Suchen
BVerwG Beschluss v. - 6 B 57/19

Ehrenamt und Vergütung als nichtrevisible Begriffe in einer Stiftungssatzung

Gesetze: § 80 BGB, § 5 StiftG SH 2000, § 137 Abs 1 VwGO, § 173 S 1 VwGO, § 545 Abs 1 ZPO, § 560 ZPO

Instanzenzug: Oberverwaltungsgericht für das Land Schleswig-Holstein Az: 3 LB 1/17 Urteilvorgehend Schleswig-Holsteinisches Verwaltungsgericht Az: 6 A 88/14

Gründe

I

1Die Klägerin, eine Stiftung privaten Rechts, begehrt die Genehmigung für eine Satzungsänderung.

2Stiftungszweck der 1986 gegründeten Klägerin ist die Förderung der Ziele des Natur- und Umweltschutzes, insbesondere zum Schutz von Wald und Gewässerflächen, sowie die Förderung der schleswig-holsteinischen Landeskunde und Landesgeschichte. Die ursprüngliche Stiftungssatzung vom enthielt in § 5 Abs. 5 folgende Regelung: "Die Mitglieder des Vorstandes sind ehrenamtlich für die Stiftung tätig. Ihnen können ihre notwendigen Auslagen, die durch ihre Tätigkeit für die Stiftung entstanden sind, ersetzt werden."
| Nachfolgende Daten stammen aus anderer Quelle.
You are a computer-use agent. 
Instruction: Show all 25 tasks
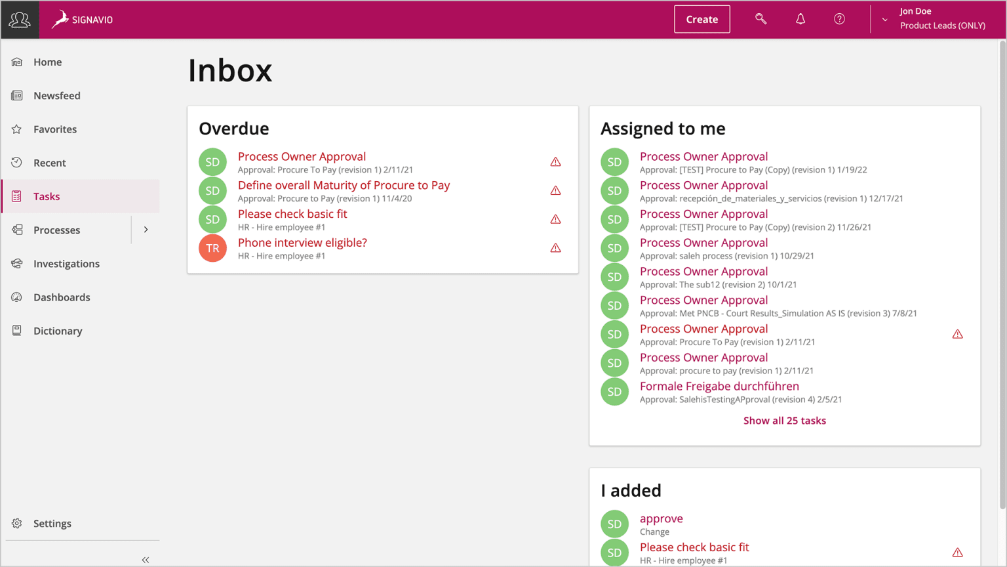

3Der Beklagte lehnte die Erteilung einer Genehmigung für die im März 2002 beschlossene Satzungsänderung ab, mit der § 5 Abs. 6 der Stiftungssatzung folgendermaßen gefasst worden war: "Die Mitglieder des Vorstandes sind ehrenamtlich tätig. Die Stiftung erstattet ihnen ihre notwendigen Auslagen und gewährt eine angemessene Aufwandsentschädigung." Die gegen die Ablehnung der Genehmigung gerichtete Klage hatte keinen Erfolg.

4Mit Beschluss vom fasste der Vorstand der Klägerin § 5 Abs. 6 der Stiftungssatzung wie folgt: "Die Mitglieder des Vorstands verstehen ihr Amt als Ehrenamt. Den Mitgliedern des Vorstands kann, soweit der Umfang der Geschäftstätigkeit es erfordert, eine angemessene Vergütung gezahlt werden."

5Den Antrag auf Genehmigung der Satzungsänderung lehnte die Beklagte mit Bescheid vom ab. Widerspruch und Klage hatten keinen Erfolg. Das Oberverwaltungsgericht hat die Berufung der Klägerin mit Urteil vom zurückgewiesen. Es hat seine Entscheidung im Kern darauf gestützt, dass die Satzungsänderung nicht genehmigungsfähig sei, da sich ihr Inhalt - auch durch Auslegung - nicht eindeutig ermitteln lasse. Die neu gefasste Satzungsvorschrift regele nicht zweifelsfrei, ob die Vorstandsmitglieder ehrenamtlich tätig seien, denn die Ausübung eines Ehrenamtes und die Zahlung einer Vergütung schlössen sich aus.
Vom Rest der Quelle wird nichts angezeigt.